EXERCISE AIM: Please copy exactly the lines from the top of the data through the line containing "You are a computer-use agent. The", and nothing else.

(INFORMATION GIVEN begins)

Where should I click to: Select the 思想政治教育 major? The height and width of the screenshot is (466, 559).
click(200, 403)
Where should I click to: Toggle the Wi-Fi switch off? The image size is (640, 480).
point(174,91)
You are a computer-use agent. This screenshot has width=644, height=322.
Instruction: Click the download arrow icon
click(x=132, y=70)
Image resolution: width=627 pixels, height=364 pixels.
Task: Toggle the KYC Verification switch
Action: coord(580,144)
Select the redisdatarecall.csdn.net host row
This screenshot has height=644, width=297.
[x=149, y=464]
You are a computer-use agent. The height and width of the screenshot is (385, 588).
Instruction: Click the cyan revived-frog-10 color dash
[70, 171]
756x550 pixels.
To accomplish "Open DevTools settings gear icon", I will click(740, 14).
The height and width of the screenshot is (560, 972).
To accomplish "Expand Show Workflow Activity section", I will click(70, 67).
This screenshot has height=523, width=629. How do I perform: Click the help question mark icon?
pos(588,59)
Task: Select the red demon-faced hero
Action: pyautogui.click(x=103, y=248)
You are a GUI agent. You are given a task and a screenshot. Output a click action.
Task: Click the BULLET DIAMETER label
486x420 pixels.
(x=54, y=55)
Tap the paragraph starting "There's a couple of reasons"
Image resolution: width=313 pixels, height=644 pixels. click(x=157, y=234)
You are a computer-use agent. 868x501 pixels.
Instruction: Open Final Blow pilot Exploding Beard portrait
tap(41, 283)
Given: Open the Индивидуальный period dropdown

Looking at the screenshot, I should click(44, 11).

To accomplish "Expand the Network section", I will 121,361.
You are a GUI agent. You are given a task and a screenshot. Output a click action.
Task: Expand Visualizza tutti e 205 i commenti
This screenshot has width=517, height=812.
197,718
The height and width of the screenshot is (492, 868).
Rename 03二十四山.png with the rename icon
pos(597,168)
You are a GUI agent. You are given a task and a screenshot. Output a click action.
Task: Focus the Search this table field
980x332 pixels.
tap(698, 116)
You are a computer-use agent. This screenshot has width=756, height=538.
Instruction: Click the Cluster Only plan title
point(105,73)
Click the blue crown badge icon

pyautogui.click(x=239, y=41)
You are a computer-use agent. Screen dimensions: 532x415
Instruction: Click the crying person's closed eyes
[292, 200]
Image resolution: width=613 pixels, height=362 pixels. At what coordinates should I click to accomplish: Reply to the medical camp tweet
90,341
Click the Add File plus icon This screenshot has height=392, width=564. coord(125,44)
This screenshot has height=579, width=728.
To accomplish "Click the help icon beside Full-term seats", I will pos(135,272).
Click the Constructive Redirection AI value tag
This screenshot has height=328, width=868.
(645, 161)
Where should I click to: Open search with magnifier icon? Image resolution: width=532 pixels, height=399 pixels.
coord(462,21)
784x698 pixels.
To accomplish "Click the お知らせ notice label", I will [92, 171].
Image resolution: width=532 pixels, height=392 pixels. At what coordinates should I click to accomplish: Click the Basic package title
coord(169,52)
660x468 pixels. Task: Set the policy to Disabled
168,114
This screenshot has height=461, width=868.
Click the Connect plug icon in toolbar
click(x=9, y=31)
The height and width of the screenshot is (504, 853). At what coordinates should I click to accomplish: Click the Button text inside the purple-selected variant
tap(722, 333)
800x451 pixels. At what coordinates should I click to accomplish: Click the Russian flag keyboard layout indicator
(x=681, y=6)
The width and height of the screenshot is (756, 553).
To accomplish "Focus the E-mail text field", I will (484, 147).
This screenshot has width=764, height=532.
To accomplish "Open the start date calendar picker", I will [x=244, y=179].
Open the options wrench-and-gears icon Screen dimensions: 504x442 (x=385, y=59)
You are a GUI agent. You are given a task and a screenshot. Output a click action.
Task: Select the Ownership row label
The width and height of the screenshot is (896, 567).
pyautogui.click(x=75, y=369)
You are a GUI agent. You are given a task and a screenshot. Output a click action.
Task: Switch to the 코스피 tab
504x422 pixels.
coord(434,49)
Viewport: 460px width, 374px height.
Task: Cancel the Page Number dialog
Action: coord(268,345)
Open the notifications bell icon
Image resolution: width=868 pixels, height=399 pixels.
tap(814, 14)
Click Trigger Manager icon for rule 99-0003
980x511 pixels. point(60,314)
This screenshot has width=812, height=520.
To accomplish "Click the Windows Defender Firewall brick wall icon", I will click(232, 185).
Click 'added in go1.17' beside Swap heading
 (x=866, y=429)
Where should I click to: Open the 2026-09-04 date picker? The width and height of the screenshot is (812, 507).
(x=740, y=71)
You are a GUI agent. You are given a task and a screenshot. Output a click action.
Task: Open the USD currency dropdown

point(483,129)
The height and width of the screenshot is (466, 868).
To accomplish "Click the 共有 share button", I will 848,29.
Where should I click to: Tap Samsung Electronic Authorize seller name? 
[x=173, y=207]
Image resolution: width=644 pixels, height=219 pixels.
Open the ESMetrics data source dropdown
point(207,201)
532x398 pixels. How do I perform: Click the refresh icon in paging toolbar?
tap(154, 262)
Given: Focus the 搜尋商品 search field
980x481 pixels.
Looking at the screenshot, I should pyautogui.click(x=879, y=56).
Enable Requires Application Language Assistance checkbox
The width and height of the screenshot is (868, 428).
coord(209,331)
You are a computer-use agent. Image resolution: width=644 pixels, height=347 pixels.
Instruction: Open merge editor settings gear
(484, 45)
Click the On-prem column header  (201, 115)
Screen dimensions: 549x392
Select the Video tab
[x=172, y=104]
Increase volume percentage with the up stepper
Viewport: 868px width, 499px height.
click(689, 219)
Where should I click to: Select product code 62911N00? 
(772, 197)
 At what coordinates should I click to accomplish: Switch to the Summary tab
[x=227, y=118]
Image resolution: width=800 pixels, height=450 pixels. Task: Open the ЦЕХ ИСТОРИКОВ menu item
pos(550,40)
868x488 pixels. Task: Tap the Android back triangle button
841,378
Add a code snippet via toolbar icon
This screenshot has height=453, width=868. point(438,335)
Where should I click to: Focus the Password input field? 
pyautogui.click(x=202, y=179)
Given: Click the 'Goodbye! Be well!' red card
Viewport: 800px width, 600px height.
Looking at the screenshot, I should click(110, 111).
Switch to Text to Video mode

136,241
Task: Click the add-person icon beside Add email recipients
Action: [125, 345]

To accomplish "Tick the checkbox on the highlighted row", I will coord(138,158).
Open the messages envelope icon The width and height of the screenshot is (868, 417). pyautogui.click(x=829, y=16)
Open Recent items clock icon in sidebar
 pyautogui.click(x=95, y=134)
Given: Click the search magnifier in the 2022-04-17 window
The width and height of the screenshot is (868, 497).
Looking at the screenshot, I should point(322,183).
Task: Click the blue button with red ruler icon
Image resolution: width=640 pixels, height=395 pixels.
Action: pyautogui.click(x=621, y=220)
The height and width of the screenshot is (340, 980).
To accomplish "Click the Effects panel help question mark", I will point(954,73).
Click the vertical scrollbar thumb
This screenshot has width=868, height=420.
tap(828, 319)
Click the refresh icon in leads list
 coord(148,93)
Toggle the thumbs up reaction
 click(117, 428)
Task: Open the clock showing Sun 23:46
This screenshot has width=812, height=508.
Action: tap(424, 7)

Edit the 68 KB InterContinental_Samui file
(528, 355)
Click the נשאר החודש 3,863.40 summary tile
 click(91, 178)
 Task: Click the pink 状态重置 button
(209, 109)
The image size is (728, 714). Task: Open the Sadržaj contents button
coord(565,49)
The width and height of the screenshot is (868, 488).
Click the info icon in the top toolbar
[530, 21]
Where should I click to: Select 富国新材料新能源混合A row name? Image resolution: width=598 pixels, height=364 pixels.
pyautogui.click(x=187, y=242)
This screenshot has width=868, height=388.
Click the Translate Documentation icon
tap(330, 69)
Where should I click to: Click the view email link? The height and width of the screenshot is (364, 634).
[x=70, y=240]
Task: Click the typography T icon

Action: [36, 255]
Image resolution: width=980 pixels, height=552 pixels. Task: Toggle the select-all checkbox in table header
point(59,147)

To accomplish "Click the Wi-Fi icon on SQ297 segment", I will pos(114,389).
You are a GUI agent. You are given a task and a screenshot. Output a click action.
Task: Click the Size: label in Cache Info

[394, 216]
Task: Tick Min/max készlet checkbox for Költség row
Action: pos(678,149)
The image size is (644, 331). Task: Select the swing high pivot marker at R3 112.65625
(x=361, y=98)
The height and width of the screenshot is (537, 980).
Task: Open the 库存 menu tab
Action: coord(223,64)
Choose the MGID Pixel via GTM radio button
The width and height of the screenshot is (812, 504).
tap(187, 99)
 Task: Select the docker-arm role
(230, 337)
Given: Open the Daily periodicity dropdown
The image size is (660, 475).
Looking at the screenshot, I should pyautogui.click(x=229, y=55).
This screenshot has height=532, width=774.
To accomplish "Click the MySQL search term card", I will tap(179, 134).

(INFORMATION GIVEN ends)

RESPONSE TO THE EXERCISE:
Where should I click to: Select the 思想政治教育 major? The height and width of the screenshot is (466, 559).
click(200, 403)
Where should I click to: Toggle the Wi-Fi switch off? The image size is (640, 480).
point(174,91)
You are a computer-use agent. This screenshot has width=644, height=322.
Instruction: Click the download arrow icon
click(x=132, y=70)
Image resolution: width=627 pixels, height=364 pixels.
Task: Toggle the KYC Verification switch
Action: coord(580,144)
Select the redisdatarecall.csdn.net host row
This screenshot has height=644, width=297.
[x=149, y=464]
You are a computer-use agent. The height and width of the screenshot is (385, 588).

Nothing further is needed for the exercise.